There was lots of useful feedback on the first idea. As Herbert Van de Sompel and Michael Nelson pointed out, it was a really bad idea to discard the original URLs, which retain value as lookup keys into one or more web archives. Alan Levine showed how to do that with the Wayback Machine. That method, however, leads the user to sets of snapshots that don’t consistently mirror the original article, because (I think) Wayback’s captures happened both before and after the breakage.
So for now I’ve restored the original page of broken links, alongside the new page of transformed links. I’m grateful for the ensuing discussion about ways to annotate those transformed links so they’re aware of the originals, and so they can tap into evolving services — like Memento — that will make good use of the originals.
The second idea, about tools and automation, drew interesting commentary as well. dyerjohn pointed to NimbleText, though we agreed it’s more suited to tabular than to textual data. Owen Stephens reminded me that the tool I first knew as Freebase Gridworks, then Google Refine, is going strong as OpenRefine. And while it too is more tabular than textual, “the data is line based,” he says, “and sort of tabular if you squint at it hard.” In Using OpenRefine to manipulate HTML he presents a fully-worked example of how to use OpenRefine to do the transformation I made by recording and playing back a macro in my text editor.
The point about MS Word styles is spot on. That mechanism asks people to think abstractly, in terms of classes and instances. It’s never caught on. So with my text-transformation puzzle, Les suggests. Even with tools that enable non-coders to solve the puzzle, getting people across the cognitive threshold is Too Hard.
While mulling this over, I happened to watch Jeremy Howard’s TED talk on machine learning. He demonstrates a wonderful partnership between human and machine. The task is to categorize a large set of images. The computer suggests groupings, the human corrects and refines those groupings, the process iterates.

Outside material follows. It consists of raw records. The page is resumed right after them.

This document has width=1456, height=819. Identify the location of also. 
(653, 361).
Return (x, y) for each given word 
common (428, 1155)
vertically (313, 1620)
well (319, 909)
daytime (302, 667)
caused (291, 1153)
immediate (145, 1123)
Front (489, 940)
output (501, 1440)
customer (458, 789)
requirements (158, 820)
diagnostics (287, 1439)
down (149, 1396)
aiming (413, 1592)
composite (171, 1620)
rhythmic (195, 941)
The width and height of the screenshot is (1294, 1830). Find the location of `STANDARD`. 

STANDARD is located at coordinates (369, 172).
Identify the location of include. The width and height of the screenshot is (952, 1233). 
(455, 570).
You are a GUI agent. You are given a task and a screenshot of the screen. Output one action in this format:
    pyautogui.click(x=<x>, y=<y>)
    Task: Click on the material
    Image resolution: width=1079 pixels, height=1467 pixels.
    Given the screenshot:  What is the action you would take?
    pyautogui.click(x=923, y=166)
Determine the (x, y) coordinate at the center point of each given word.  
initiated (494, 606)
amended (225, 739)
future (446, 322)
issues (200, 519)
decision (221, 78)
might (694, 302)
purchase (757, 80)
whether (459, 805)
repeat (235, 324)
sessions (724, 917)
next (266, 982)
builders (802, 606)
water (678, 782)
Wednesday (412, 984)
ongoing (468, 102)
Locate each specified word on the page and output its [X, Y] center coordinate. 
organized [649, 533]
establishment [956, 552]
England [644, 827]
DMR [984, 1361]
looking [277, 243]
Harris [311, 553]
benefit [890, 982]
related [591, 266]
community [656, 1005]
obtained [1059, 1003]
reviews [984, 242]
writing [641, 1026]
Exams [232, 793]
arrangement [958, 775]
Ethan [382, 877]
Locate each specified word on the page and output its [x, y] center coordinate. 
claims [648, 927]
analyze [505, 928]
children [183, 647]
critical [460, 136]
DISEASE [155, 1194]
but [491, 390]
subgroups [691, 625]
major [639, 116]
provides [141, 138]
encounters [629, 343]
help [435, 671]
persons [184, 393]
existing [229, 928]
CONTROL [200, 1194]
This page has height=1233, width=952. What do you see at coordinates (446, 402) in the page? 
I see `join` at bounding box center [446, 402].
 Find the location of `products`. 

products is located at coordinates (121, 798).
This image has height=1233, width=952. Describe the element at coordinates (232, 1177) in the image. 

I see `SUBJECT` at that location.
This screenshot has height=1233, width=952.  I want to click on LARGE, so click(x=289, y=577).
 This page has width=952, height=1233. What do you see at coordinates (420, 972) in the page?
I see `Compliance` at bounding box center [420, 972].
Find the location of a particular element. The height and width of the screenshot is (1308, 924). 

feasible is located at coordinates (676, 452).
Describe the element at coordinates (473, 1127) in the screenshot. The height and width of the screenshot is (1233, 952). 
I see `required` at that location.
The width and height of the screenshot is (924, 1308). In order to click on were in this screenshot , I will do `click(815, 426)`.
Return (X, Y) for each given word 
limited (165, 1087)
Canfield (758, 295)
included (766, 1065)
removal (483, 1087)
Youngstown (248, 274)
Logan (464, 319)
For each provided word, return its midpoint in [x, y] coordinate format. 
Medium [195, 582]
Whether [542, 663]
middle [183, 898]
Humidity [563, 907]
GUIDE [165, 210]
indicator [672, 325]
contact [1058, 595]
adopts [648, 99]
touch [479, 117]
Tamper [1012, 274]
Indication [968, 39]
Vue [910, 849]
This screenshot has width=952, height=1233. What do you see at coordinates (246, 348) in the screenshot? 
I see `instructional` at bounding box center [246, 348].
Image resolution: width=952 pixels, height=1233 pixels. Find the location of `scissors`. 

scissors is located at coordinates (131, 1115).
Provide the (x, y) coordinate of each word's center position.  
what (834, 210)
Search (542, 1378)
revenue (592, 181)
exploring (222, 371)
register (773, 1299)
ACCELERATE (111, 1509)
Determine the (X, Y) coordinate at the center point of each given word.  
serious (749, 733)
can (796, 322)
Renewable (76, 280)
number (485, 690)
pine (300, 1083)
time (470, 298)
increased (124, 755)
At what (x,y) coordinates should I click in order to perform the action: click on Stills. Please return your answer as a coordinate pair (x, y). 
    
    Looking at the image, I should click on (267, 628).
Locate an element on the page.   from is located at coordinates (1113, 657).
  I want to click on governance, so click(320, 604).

We’ve yet to inject that technology into our everyday productivity tools, but we will. And then, maybe, we will finally start to bridge the gap between coders and non-coders. The computer will watch the styles I create as I write, infer classes, offer to instantiate them for me, and we will iterate that process. Similarly, when I’m doing a repetitive transformation, it will notice what’s happening, infer the algorithm, offer to implement it for me, we’ll run it experimentally on a sample, then iterate.
Maybe in the end what people will most need to learn is not how to design stylistic classes and instances, or how to write code that automates repetitive tasks, but rather how to partner effectively with machines that work with us to make those things happen. Things that are Too Hard for most living humans and all current machines to do on their own.